To enhance the future iterations of this model for potential use in medical pre-diagnosis, we propose the following recommendations:

  1. Begin by closely examining instances of 11179 misclassifications as well as 784, comparing them to correctly classified observations from both classes. The objective is to identify features driving misclassifications and explore potential feature engineering to improve the model’s accuracy on these problematic observations.

  2. Investigate alternative classifiers to determine if enhanced predictions can be attained. A potential option is to employ a random forest classifier, which inherently considers feature interactions, in contrast to the k-NN model.

  3. Acknowledge the significant class imbalance between diabetic and non-diabetic classes and address it in the preprocessor for subsequent analyses.
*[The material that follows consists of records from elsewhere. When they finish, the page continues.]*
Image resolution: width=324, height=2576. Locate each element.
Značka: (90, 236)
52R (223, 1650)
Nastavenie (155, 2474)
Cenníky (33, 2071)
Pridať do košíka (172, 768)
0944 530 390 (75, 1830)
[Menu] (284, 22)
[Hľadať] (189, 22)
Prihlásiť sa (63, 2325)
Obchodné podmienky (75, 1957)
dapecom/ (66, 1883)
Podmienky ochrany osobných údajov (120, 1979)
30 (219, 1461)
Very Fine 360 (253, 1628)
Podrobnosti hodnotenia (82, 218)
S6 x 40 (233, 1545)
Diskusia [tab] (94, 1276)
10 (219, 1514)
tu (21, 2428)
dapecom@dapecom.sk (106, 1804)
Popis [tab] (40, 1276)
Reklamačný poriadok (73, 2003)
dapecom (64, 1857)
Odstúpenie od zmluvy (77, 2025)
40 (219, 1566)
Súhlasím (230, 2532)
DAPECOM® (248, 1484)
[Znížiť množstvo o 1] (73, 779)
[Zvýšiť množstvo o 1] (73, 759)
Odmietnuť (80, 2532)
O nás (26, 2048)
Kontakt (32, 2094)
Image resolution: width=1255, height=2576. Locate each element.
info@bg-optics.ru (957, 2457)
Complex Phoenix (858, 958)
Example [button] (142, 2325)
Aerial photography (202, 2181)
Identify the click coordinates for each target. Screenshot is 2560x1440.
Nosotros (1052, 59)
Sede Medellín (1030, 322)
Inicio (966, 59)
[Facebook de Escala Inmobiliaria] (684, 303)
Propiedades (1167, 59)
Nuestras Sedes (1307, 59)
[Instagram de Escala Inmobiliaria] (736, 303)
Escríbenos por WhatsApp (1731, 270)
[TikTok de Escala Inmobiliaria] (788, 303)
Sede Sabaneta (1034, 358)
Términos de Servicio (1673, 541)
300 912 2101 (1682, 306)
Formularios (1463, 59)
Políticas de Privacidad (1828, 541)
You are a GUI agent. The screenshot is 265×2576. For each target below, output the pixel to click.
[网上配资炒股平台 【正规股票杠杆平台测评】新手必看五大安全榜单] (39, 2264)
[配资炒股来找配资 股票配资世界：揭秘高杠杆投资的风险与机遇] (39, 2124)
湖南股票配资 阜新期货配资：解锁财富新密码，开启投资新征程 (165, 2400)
  4. Enhance the model’s usability in diagnosis by providing and reporting probability estimates for predictions. This approach ensures that even if misclassifications persist, clinicians with domain knowledge can gauge the model’s confidence in its predictions.

References#

BHG+17

Nilka Rios Burrows, Israel Hora, Linda S Geiss, Edward W Gregg, and Ann Albright. Incidence of end-stage renal disease attributed to diabetes among persons with diagnosed diabetes—united states and puerto rico, 2000–2014. Morbidity and Mortality Weekly Report, 66(43):1165, 2017. URL: https://pubmed.ncbi.nlm.nih.gov/29095800/, doi:10.15585/mmwr.mm6643a2.

PVG+11

Fabian Pedregosa, Gaël Varoquaux, Alexandre Gramfort, Vincent Michel, Bertrand Thirion, Olivier Grisel, Mathieu Blondel, Peter Prettenhofer, Ron Weiss, Vincent Dubourg, and others. Scikit-learn: machine learning in python. the Journal of machine Learning research, 12:2825–2830, 2011. doi:10.5555/1953048.2078195.

SB23(1,2,3)

A. Sapra and P. Bhandari. Diabetes. 2023. [Updated 2023 Jun 21]. In: StatPearls [Internet]. Treasure Island (FL): StatPearls Publishing; 2023 Jan-. URL: https://www.ncbi.nlm.nih.gov/books/NBK551501/.

VGH+18

Jacob VanderPlas, Brian Granger, Jeffrey Heer, Dominik Moritz, Kanit Wongsuphasawat, Arvind Satyanarayan, Eitan Lees, Ilia Timofeev, Ben Welsh, and Scott Sievert. Altair: interactive statistical visualizations for python. Journal of open source software, 3(32):1057, 2018. URL: https://joss.theoj.org/papers/10.21105/joss.01057, doi:10.21105/joss.01057.

WesMcKinney10

Wes McKinney. Data Structures for Statistical Computing in Python. In Stéfan van der Walt and Jarrod Millman, editors, Proceedings of the 9th Python in Science Conference, 56 – 61. 2010. doi:10.25080/Majora-92bf1922-00a.